## Problems and tasks
1) Restate the paragraph of the weaving machine passage that begins "In an alternative that is not illustrated" as a short list, keeping its main facts.
2) In the entries, rename "dropdown" to "menu" in everything from the line containing "Open view mode dropdown in left pane" down to the line containing "Looking at the screenshot, I should point(855,643).", leaving all else unchanged, and return only those lines.

Before the weft insertion, first the weft thread 2 that has been prepared or presented from the weft thread bobbin 7 is tightly held in the area of its free end by means of a clamping and cutting arrangement or device 21 that is only schematically illustrated, whereupon the gripper head 23 drives or moves through the loom shed 3 and grasps and clamps this free end of the weft thread 2. On its part, the clamping and cutting arrangement 21 lets go the free end of the weft thread 2, so that the gripper head 23 can pull the weft thread 2 through the loom shed 3. Then the loom shed 3 is closed in that the warp threads 1 are moved downwards or upwards respectively. Moreover, the clamping and cutting arrangement 21 clamps the weft thread 2 on the side of the weft thread bobbin 7 and separates the previously inserted weft thread 2 from the endless weft thread 2 supplied from the weft thread bobbin 7.
In FIG. 2, the loom shed 3 is schematically illustrated from the rear side of the weaving machine, which loom shed 3 is formed by warp threads 1 that are alternately moved up and down, so that weft thread 2 subsequently or followingly supplied from the weft thread bobbin 7 can be conveyed through the loom shed 3. For clamping and releasing, the clamping jaws of the gripper head 23 comprise a pivot point 29 that is only schematically indicated. Of course, purely linear motions of the clamping jaws of the gripper head 23 are also conceivable. Clamping and releasing of the clamping jaws can occur, for example, with the aid of a mechanical control arrangement that is arranged outside of the loom shed; however pneumatic or electro-mechanical control arrangements are also possible.
In an alternative that is not illustrated, the weft thread 2 is gripped by a gripper that is previously not driven or moved through the loom shed in the direction of the weft thread, but rather is arranged on the side of the weft thread bobbin, there grasps the weft thread end, transports it through the loom shed, lets go the weft thread, and then moves back in the direction of the weft thread bobbin without the weft thread.
The inserted weft thread 2 is still to be bound onto the woven fabric 4. For this purpose, before or during the closing of the loom shed 3, the fabric rear edge or the binding or interlacing point 5 with the woven fabric 4 is moved in the direction toward the inserted weft thread 2. For this, the woven fabric 4 over its entire width is pushed contrary to the warp direction 6 by a rearward or reverse path distance 38 to the previously inserted weft thread 2, until, for example, the fabric rear edge 5 lies in contact on the longitudinal edge of the said weft thread 2. Preferably in that regard, the woven fabric 4 is clamped by means of a fabric clamp 36 driven by a drive 35 (see FIGS. 1 and 3). Next, the clamping by the fabric clamp 36, which exists if applicable, is released, and this clamp is pushed or advanced still further contrary to the warp direction 6 so far that the fabric clamp 36 can also grasp and clamp the said weft thread 2. Next the fabric clamp 36 together with the clamped woven fabric 4 is moved in the warp direction 6 by the forward path distance 39 so that the next loom shed 3 can be formed.

## Records provided

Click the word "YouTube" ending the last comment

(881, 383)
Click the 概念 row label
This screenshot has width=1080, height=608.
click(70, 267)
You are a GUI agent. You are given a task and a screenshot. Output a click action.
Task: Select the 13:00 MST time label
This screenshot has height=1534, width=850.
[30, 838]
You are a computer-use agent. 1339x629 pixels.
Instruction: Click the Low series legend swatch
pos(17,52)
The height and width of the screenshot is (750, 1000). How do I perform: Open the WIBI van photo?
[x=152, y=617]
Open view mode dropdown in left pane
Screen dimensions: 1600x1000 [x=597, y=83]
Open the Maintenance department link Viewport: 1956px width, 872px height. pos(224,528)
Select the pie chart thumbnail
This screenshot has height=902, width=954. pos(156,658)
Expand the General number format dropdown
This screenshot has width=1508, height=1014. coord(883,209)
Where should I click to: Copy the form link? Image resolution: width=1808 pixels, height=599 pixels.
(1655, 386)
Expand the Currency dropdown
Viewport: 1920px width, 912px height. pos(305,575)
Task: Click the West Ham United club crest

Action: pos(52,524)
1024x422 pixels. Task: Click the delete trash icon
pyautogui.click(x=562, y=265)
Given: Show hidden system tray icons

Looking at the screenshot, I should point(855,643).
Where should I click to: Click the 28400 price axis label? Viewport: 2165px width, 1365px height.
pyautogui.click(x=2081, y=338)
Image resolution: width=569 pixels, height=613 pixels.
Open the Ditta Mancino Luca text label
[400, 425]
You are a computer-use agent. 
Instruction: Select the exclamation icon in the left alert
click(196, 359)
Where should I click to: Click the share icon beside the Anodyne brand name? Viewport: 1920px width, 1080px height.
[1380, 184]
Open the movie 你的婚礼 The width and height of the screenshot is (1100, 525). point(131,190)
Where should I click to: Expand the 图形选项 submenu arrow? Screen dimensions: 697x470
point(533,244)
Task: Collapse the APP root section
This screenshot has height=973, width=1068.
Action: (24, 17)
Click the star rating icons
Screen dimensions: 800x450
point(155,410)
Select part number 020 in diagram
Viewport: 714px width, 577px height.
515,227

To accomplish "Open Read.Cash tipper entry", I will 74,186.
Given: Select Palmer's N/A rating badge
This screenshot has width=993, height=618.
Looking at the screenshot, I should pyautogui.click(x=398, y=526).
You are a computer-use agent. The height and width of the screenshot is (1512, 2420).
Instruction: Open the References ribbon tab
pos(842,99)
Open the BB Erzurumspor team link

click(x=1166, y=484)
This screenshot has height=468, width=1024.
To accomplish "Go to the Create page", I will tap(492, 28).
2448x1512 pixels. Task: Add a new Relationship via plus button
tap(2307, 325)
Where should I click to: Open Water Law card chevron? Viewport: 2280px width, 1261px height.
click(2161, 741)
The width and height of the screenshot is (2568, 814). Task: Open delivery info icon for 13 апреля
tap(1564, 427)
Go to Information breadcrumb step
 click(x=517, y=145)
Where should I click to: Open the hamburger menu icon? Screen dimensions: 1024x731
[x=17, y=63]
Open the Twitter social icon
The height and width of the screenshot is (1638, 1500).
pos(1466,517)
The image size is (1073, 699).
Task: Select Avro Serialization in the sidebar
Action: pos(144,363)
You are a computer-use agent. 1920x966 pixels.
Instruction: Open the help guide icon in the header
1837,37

## Answers to each task
1)
- In this alternative, which is not illustrated, the weft thread 2 is gripped by a gripper placed on the side of the weft thread bobbin, not one first moved through the loom shed.
- The gripper grasps the weft thread end there and carries it through the loom shed.
- It then releases the weft thread and moves back toward the weft thread bobbin without it.

2)
Open view mode menu in left pane
Screen dimensions: 1600x1000 [x=597, y=83]
Open the Maintenance department link Viewport: 1956px width, 872px height. pos(224,528)
Select the pie chart thumbnail
This screenshot has height=902, width=954. pos(156,658)
Expand the General number format menu
This screenshot has width=1508, height=1014. coord(883,209)
Where should I click to: Copy the form link? Image resolution: width=1808 pixels, height=599 pixels.
(1655, 386)
Expand the Currency menu
Viewport: 1920px width, 912px height. pos(305,575)
Task: Click the West Ham United club crest

Action: pos(52,524)
1024x422 pixels. Task: Click the delete trash icon
pyautogui.click(x=562, y=265)
Given: Show hidden system tray icons

Looking at the screenshot, I should point(855,643).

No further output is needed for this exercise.